I used to look in the mirror and be ashamed of the color of my skin, because it came with negative connotations that I felt as though I had to strive to distance myself from! The popular American outlook on blacks is skewed and the ‘celebration’ of black history month, the stereotypes surrounding blacks, coupled with the dissociation of likeable qualities we might possess only further distorts this faulty perspective.
From the tender age of 3, I attended a predominantly black private Christian school, I excelled in my studies and our school was quite big on the prospect of black history. Needless to say, the transition to public school was not completely seamless. There were many stark differences, simply being surrounded by all these faces that were unlike my own was foreign, and a bit daunting. However, when February rolled around, we started our ‘black history’ lessons.
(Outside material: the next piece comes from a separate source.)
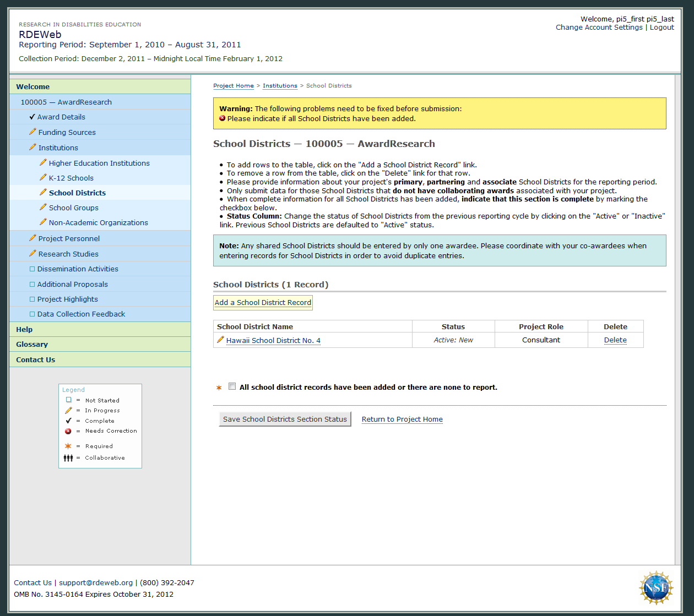
Task: Collapse the Institutions section in sidebar
Action: coord(58,148)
When I say ‘slavery’ you say ‘sorry’!
Sorry our forefathers brought you to this foreign land after buying you off of your own people! It’s incredibly unfortunate that they beat, raped, pillaged and reaped the fruits of your forced labor. Sorry it took so long for us to even acknowledge you as human beings… and that even after the 1960’s you still struggled for that declaration of life, liberty, and property promised so long ago- granted your kind was still considered property then and have since then progressed [somewhat].
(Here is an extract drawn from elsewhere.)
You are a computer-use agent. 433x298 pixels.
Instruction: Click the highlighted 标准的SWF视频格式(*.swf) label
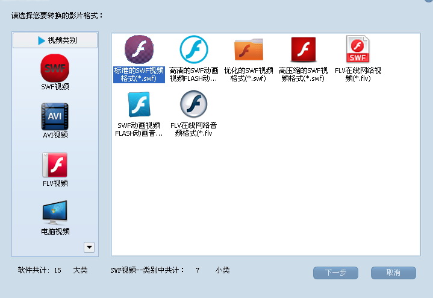click(x=139, y=74)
Do I think black history month is a good idea? Absolutely not. When we sit through our history classes and it comes time to talk about blacks in America we’ve been force fed the same watered down, cookie-cutter lesson since elementary school. We talk about Booker T. Washington, the educated black man. We talk about George Washington Carver- I spent a good portion of elementary school believing that he invented the peanut. We talk about Martin Luther King, though many of us have become numb to his powerful I Have A Dream speech. Most people stop paying attention to these lessons around seventh or eighth grade!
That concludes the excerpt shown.